A ciò si aggiungono le norme comunitarie che impongono il rispetto dei periodi di nidificazione degli uccelli, durante i quali sono vietati tagli e interventi sulla vegetazione.  “Bisogna essere proprio dei preistorici nell’attuare ancora queste pratiche”, scrive l’associazione nel comunicato, sottolineando come la capitozzatura non sia solo illegale, ma anche eticamente e professionalmente inaccettabile.

Oltre al danno normativo, Italia Nostra evidenzia gli impatti negativi sul paesaggio e sulla qualità della vita: il taglio totale della chioma “cancella un paesaggio”, facendo scomparire la parte verde di versanti alberati e la bellezza dei panorami cittadini.  Ma i danni non si fermano qui: le capitozzature contribuiscono all’aumento delle “isole di calore”, all’erosione superficiale del suolo durante le piogge, alla perdita di qualità dell’aria e a una “banalizzazione dei territori che diventano invivibili”.
L’associazione ricorda che un ambiente urbano ricco di vegetazione produce benessere, favorisce la socialità e induce comportamenti salutistici, oltre ad aumentare il valore degli immobili e la vivibilità dei quartieri.

Di fronte a questa situazione, Italia Nostra chiede al sindaco e alla giunta comunale di Chieti di “non rimandare la necessità di un regolamento del verde”, strumento indispensabile per informare i cittadini sulle buone pratiche di tutela e valorizzazione del patrimonio arboreo cittadino.  Un regolamento che, secondo l’associazione, dovrebbe disciplinare potature, abbattimenti e interventi sul verde, pubblico e privato, alla luce delle norme regionali e nazionali.
Negli anni recenti, il Comune di Chieti ha già approvato regolamenti per la gestione del verde in aree di pertinenza provinciale (rotatorie, aiuole spartitraffico), ma manca ancora una norma organica che tuteli gli alberi in tutto il territorio comunale, inclusi i condomini e le aree private.[sansalvomare]
Perché la capitozzatura è sbagliata (anche tecnicamente)
La capitozzatura, definita dalla normativa come “qualsiasi taglio o mutilazione della chioma dell’albero che produce uno sviluppo di nuovi rami da gemme avventizie”, consiste nell’eliminazione totale delle branche principali.  Questo intervento, oltre a essere vietato, indebolisce la pianta, aumenta il rischio di rottura dei nuovi rami e riduce la capacità dell’albero di fornire ombra, assorbire CO₂ e ospitare biodiversità.
In diversi comuni italiani, le amministrazioni hanno introdotto sanzioni per chi pratica capitozzature: le multe possono variare da 500 a 5.000 euro, a seconda della gravità del danno arrecato.

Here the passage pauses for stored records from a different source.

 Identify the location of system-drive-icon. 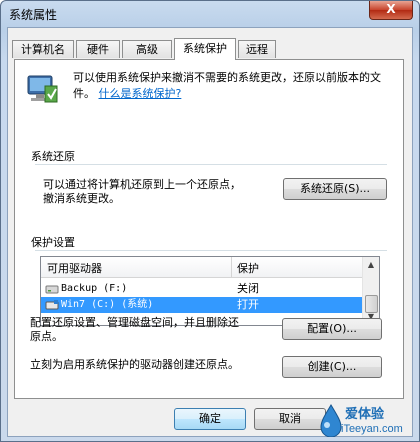
(52, 305). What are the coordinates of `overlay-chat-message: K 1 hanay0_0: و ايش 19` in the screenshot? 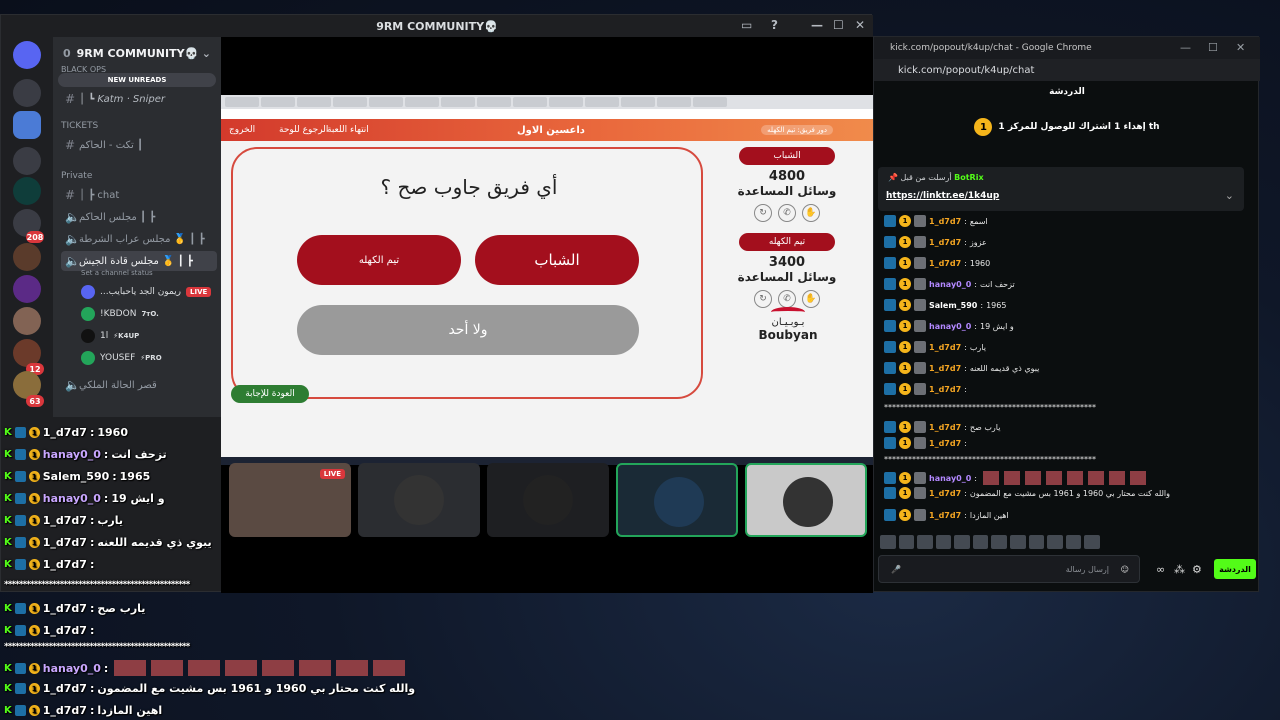 It's located at (84, 498). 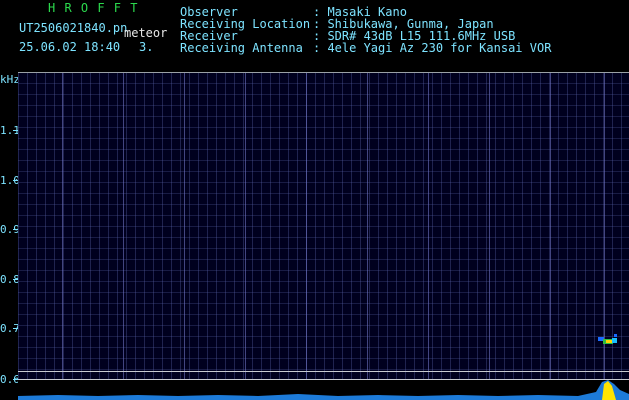 I want to click on antenna-value: : 4ele Yagi Az 230 for Kansai VOR, so click(x=432, y=48).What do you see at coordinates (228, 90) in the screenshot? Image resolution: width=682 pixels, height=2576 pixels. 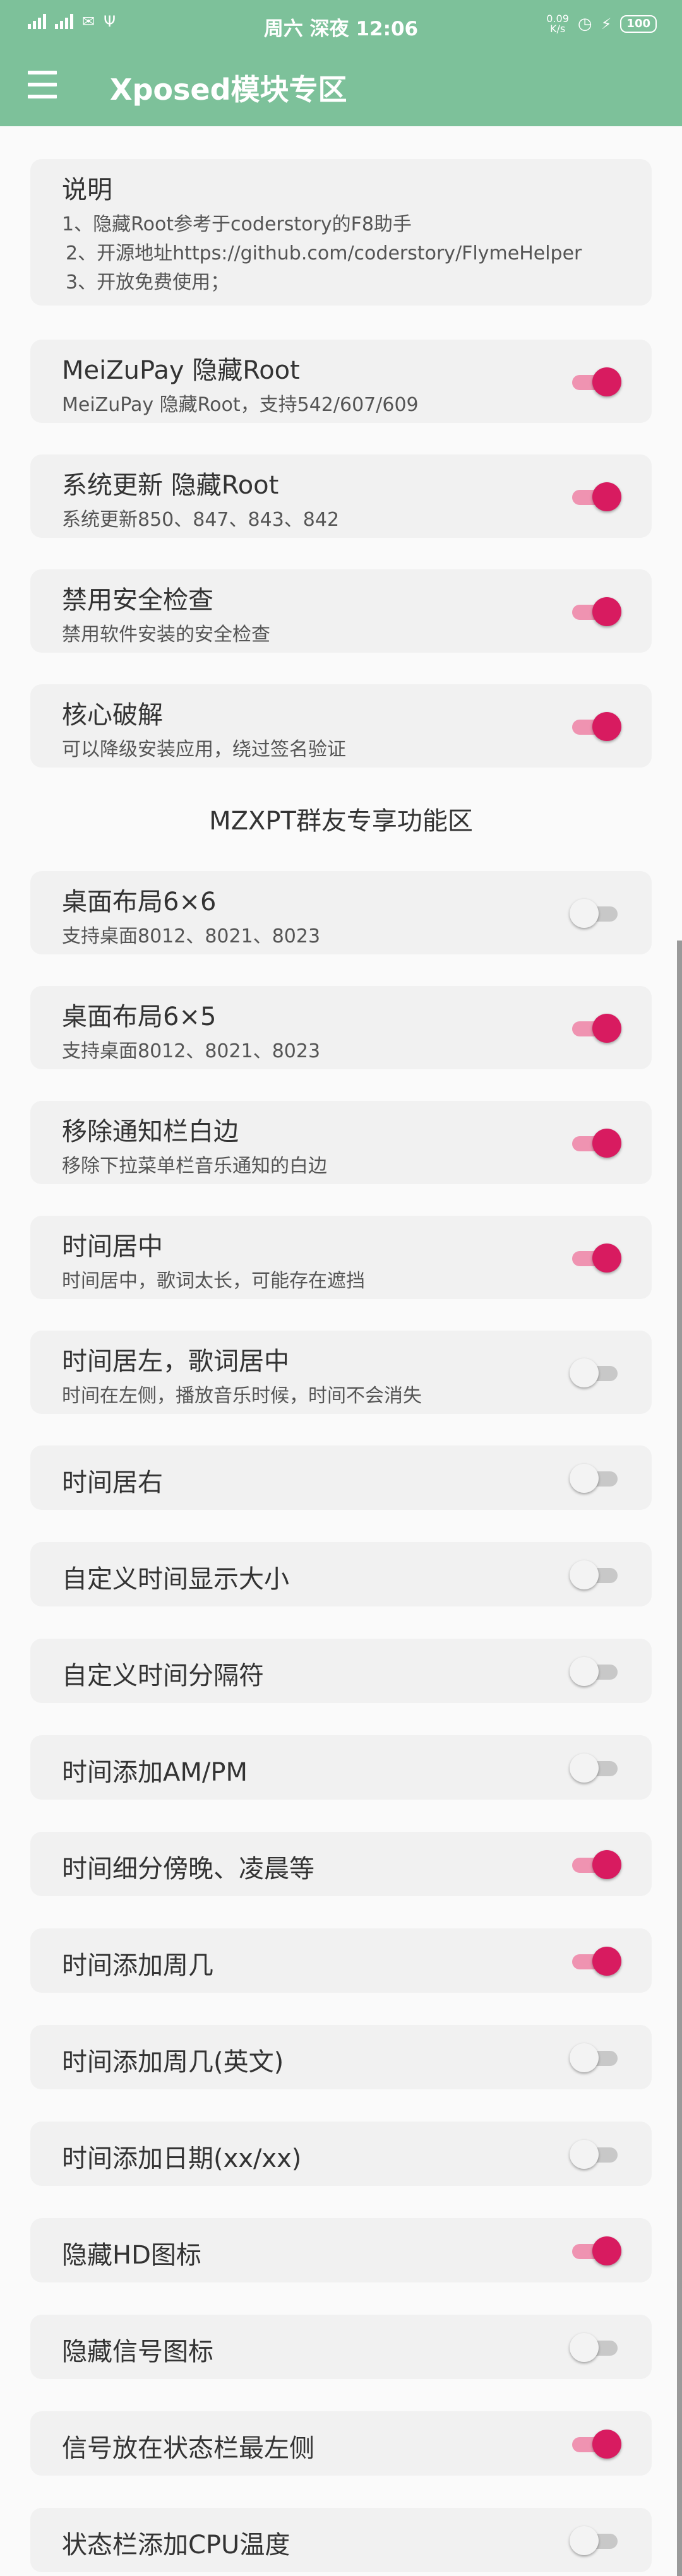 I see `page-title: Xposed模块专区` at bounding box center [228, 90]. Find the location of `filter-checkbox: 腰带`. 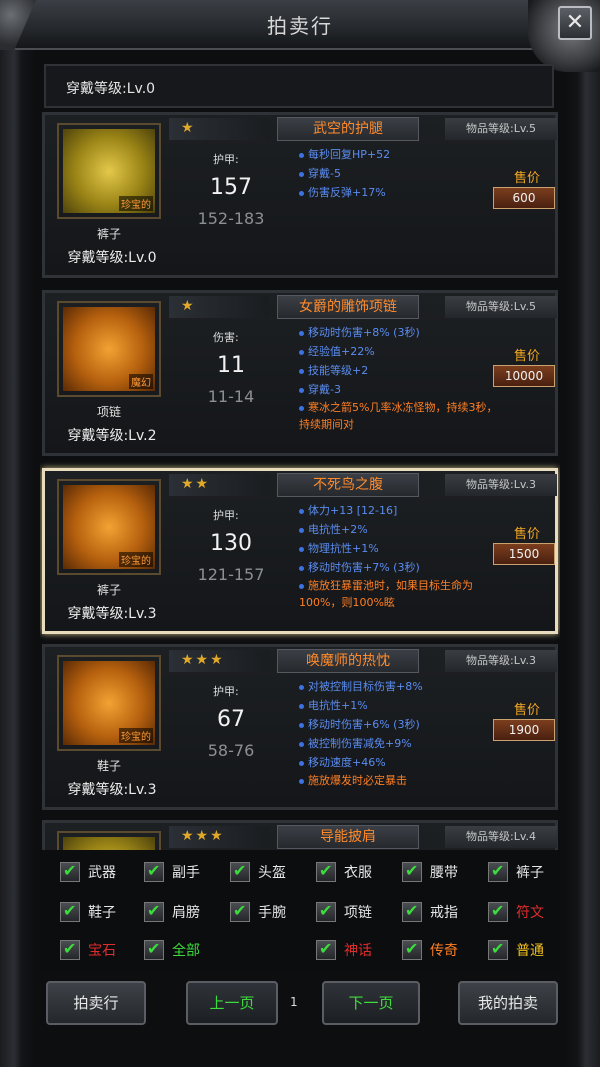

filter-checkbox: 腰带 is located at coordinates (442, 873).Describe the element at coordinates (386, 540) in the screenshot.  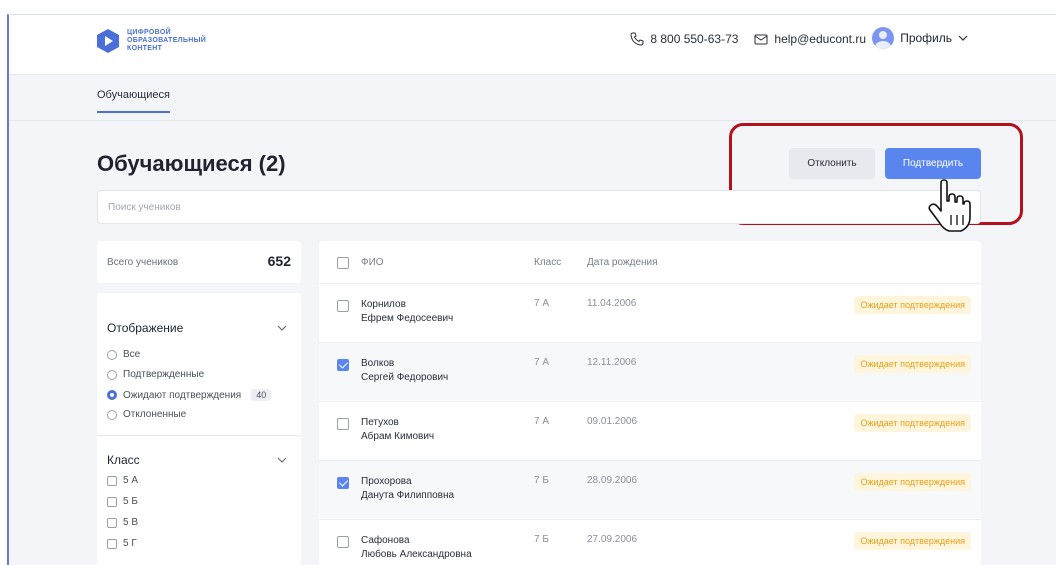
I see `last-name: Сафонова` at that location.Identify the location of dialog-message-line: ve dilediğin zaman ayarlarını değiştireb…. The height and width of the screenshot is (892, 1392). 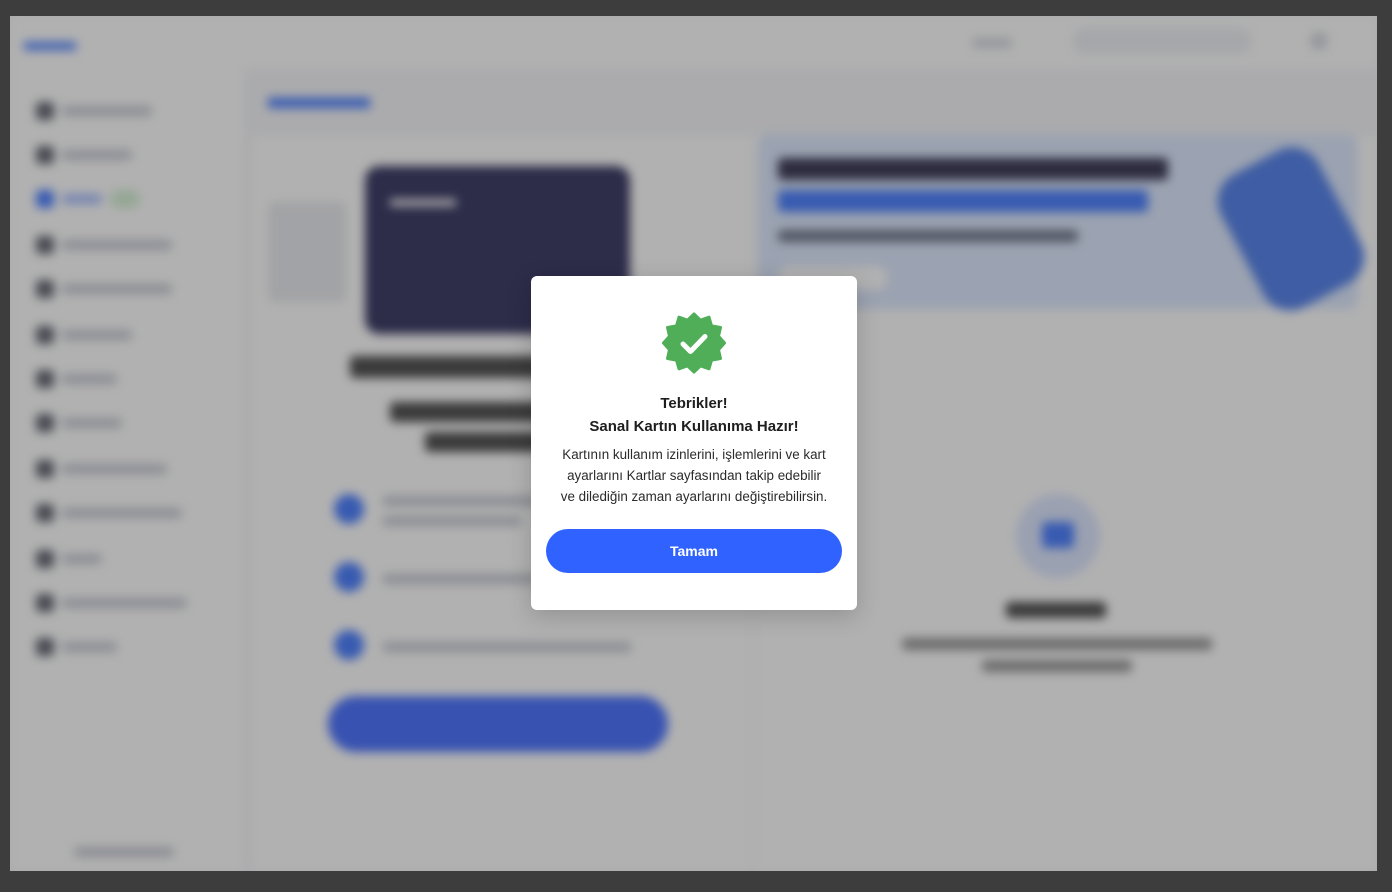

Italia Nostra invita i cittadini a segnalare casi di capitozzatura o abbattimenti irregolari, e a pretendere interventi di potatura eseguiti a regola d’arte, nel rispetto delle norme e delle stagionalità.  La stessa associazione si rende disponibile a promuovere incontri informativi e momenti di formazione sulle corrette pratiche di gestione del verde, in attesa che il Comune approvi un regolamento condiviso.